Efficiently print every x iterations in for loop

Question

I am writing a program in which a certain for-loop gets iterated over many many times.

One single iteration doesn't take to long but since the program iterates the loop so often it takes quite some time to compute.

In an effort to get more information on the progress of the program without slowing it down to much I would like to print the progress every xth step.

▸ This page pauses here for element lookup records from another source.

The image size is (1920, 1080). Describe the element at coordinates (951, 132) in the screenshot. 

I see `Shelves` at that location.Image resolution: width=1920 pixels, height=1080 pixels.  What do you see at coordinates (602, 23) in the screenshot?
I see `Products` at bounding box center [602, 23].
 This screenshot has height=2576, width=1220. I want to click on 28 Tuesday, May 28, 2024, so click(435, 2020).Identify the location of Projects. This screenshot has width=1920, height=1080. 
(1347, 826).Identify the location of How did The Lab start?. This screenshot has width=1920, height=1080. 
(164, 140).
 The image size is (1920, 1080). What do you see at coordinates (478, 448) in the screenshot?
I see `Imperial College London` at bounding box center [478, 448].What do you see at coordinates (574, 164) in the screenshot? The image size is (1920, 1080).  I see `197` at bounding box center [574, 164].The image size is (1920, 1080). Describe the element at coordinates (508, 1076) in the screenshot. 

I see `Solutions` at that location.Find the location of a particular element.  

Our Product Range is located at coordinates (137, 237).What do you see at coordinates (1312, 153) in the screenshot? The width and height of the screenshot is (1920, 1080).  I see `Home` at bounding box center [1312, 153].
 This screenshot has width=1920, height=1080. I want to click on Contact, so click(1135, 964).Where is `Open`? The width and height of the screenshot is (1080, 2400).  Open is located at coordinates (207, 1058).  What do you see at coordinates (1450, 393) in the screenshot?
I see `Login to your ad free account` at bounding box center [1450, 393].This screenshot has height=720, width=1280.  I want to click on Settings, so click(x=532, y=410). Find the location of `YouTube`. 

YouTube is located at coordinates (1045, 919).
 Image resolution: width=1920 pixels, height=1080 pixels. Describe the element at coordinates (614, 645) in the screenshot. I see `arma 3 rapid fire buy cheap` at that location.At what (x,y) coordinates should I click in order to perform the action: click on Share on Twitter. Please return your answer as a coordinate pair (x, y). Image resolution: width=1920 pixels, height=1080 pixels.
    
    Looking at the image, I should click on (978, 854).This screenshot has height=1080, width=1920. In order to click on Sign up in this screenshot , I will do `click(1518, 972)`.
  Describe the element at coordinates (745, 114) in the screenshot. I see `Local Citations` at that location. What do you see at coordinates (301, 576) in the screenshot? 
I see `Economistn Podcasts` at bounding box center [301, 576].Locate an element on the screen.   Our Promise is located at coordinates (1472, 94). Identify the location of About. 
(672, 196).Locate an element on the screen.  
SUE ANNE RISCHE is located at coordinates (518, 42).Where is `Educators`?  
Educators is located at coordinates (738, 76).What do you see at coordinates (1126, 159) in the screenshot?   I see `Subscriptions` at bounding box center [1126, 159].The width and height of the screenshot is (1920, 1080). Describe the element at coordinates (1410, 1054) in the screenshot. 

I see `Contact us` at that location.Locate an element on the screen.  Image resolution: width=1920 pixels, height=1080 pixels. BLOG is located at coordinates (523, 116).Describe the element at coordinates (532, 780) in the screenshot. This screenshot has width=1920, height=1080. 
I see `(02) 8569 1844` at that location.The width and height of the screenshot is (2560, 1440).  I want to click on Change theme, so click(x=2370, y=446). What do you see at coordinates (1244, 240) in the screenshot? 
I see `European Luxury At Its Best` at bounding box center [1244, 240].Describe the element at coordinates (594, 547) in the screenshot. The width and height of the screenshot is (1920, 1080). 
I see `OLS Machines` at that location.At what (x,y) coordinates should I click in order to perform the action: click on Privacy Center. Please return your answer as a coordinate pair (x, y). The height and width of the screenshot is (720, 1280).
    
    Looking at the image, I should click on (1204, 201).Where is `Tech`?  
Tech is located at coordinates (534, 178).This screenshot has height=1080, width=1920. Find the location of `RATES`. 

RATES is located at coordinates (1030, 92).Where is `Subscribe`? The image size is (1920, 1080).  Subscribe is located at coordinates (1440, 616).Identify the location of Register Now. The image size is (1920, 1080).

Is there a different way to do this, than a conditional with a modulo like so:

for(int i = 0; i < some_large_number; i++){
    if(i % x == 0)
        printf("%f%%\r", percent);
    //some other code
    .
    .
    .
}

?

Thanks is advance

Answer 1

This code:

for(int i = 0; i < some_large_number; i++){
    if(i % x == 0)
        printf("%f%%\r", percent);
    //some other code
    .
    .
    .
}

can be restructured as:

/*  Partition the execution into blocks of x iterations, possibly including a
    final fragmentary block.  The expression (some_large_number+(x-1))/x
    calculates some_large_number/x with any fraction rounded up.
*/
for (int block = 0, i = 0; block < (some_large_number+(x-1))/x; ++block)
{
    printf("%f%%\r", percent);

    //  Set limit to the lesser of the end of the current block or some_large_number.
    int limit = (block+1) * x;
    if (some_large_number < limit) limit = some_large_number;

    //  Iterate the original code.
    for (; i < limit; ++i)
    {
        //some other code
    }
}

With the following caveats and properties:

• The inner loop has no more work than the original loop (it has no extra variable to count or test) and has the i % x == 0 test completely removed. This is optimal for the inner loop in the sense it reduces the nominal amount of work as much as possible, although real-world hardware sometimes has finicky behaviors that can result in more compute time for less actual work.
• New identifiers block and limit are introduced but can be changed to avoid any conflicts with uses in the original code.
• Other than the above, the inner loop operates identically to the original code: It sees the same values of i in the same order as the original code, so no changes are needed in that code.
• some_large_number+(x-1) could overflow int.